ANTONITO – When Engine 168 chugs away from the station here in late June with about 60 passengers ensconced in four refurbished 19th century train cars, it will be the culmination of years of dreams, historic preservation work and an investment of nearly $4 million.

And perhaps less visible but surely onboard will be the hearts and souls of those immersed in this project.

“It took four years to restore her,” said Engineer Max Casias, gazing at 168, the hulking black coal-fired steam locomotive that spent 75 years on display in Antlers Park in Colorado Springs and now rests silently in the railway workshop. “We refer to her as a princess.

“We found dates from 1938 stamped on the boiler. We figure that’s the last time she had any inspection. Now she’s waiting for the next call of duty.”

An Antonito native, Casias and his brother are the fourth generation in his family to work for the Cumbres & Toltec Scenic Railroad.

Engineer Max Casias uses a metal cutting tool during the conversion of Engine No. 489 from coal- to oil-fired steam for the Cumbres & Toltec Scenic Railroad. Oil fired engines will not produce sparks that start wildfires and will be safer. (John McEvoy Special to The Colorado Sun)

Carlos Llamas, too, is from Antonito and a long line of railroad workers: four generations with the Denver & Rio Grande Railroad and three generations with the Atchison, Topeka & Santa Fe Railway. Llamas, an engineer, spent a few of his 40 years in railroading working on mainline and freight trains. He rattles off details of brakes and car safety systems and the wonders of modern engines. He has written operations manuals and taught classes, but now he’s back home, working on the railroad he loves the most.

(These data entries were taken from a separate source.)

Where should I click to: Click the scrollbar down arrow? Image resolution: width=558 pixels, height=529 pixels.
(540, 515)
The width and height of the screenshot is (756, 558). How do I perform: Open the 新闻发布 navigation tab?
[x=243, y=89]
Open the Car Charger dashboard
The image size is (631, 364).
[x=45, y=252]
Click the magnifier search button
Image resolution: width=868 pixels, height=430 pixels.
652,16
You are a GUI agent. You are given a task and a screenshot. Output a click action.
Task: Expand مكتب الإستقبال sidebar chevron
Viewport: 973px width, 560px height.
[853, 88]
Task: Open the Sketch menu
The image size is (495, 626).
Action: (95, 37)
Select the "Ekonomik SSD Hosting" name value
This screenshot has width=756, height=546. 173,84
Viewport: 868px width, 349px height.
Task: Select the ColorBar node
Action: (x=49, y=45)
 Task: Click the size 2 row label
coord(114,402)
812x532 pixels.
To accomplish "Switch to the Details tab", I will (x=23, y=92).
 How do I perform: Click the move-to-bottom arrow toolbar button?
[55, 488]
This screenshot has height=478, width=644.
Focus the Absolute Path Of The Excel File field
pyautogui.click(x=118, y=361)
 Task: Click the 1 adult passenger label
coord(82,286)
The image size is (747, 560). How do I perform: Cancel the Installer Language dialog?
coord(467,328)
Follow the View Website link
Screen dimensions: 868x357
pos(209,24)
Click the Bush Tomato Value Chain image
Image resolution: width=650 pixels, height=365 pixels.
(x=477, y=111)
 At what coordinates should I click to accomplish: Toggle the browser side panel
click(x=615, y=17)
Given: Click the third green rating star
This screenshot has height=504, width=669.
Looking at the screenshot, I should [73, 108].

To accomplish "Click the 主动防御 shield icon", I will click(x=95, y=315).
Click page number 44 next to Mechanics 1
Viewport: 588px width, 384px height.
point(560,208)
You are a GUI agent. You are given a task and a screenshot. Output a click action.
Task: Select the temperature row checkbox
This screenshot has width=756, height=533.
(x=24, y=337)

“You get this railroading in your blood and it’s hard to get out,” he said.

They’ve been joined by people such railroad preservationist Zell Olson, a woodworker from Minnesota who had a friend who sought his help fixing a wood door on a train car. That led him to train restoration work in Grand Island, Nebraska, and eventually to the B&O Railroad Museum in Baltimore, where a roof collapse in 2003 had damaged many engines and cars and smaller artifacts. 

“I didn’t start playing with trains until I was 40,” said Olson, who arrived in Antonito about five years ago to work on the old wooden coach cars.

And then there’s Chief Mechanical Officer Stathi Pappas, an archaeologist turned train preservationist who left his job as curator of collections at the Northwest Railway Museum in Snoqualmie, Washington, and moved to Antonito to oversee the project.

As he walks through a tented workshop constructed in 2015 for the project, he talks about the history of trains and routes and cars with the rapid-fire precision of an audio encyclopedia.

“We document everything we find,” he said, including dates of parts, changes made to cars over time and the history of where they ran and how they were used. “This is actually sort of an archaeological endeavor.”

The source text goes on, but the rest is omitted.